I have been all-consumingly curious about ice cream since childhood.

07 June 2026

It has such a powerful hold on my memory because every Sunday my sister and I would be dragged to Church Street Market near Marylebone by our grandmother. Although it was only the early 1970s, it now feels like another age. Among the stalls of bric-à-brac there were even rag-and-bone men selling things from horse and carts.

In return for trudging around the market, we were allowed to choose an ice cream from the Regent Snack Bar on Edgware Road.  
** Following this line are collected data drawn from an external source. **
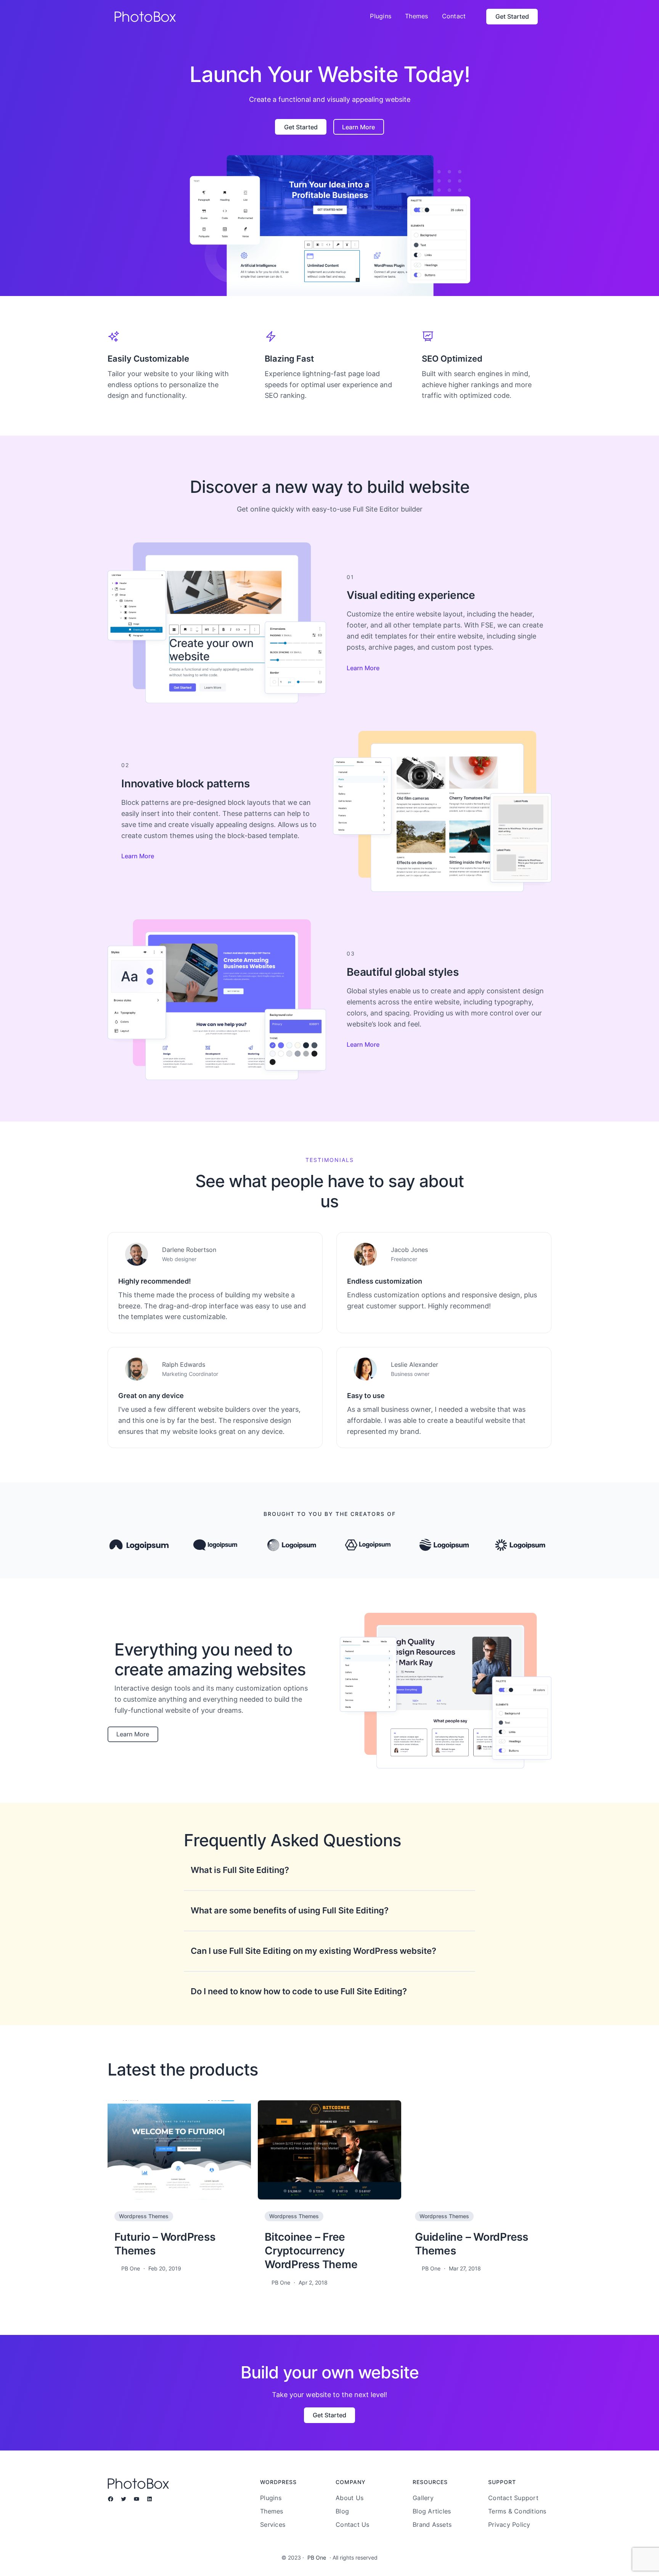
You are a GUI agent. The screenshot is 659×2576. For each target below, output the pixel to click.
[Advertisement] (329, 90)
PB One (316, 2557)
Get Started (512, 16)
It was run by a Sicilian family and had a wonderfully 1950s feel to it, with a gigantic plastic cone hanging above the front door and a little serving hatch opening onto the street. A man in a white coat, with the deadpan demeanour of a Mafia capo, would scoop and smooth the ice cream into cones using a traditional trowel-like metal spoon.  

It tasted fantastic — partly because of the anticipation, the delayed gratification. Those factors are such an important part of our enjoyment of food. I saw the ice cream as a reward for the punishment of being dragged around the market, and that sense of reward gave it a special place in my memory. In fact, the whole idea of food and reward has underpinned many of the ways the restaurant has evolved over the years.  

That ice-cream experience stayed with me and, perhaps unsurprisingly, it was one of the first things I wanted to perfect and serve at The Fat Duck. Ice cream was also the first food I investigated in the kind of depth that later became second nature at the restaurant, which is one reason it has remained such a focus of creativity on the menu.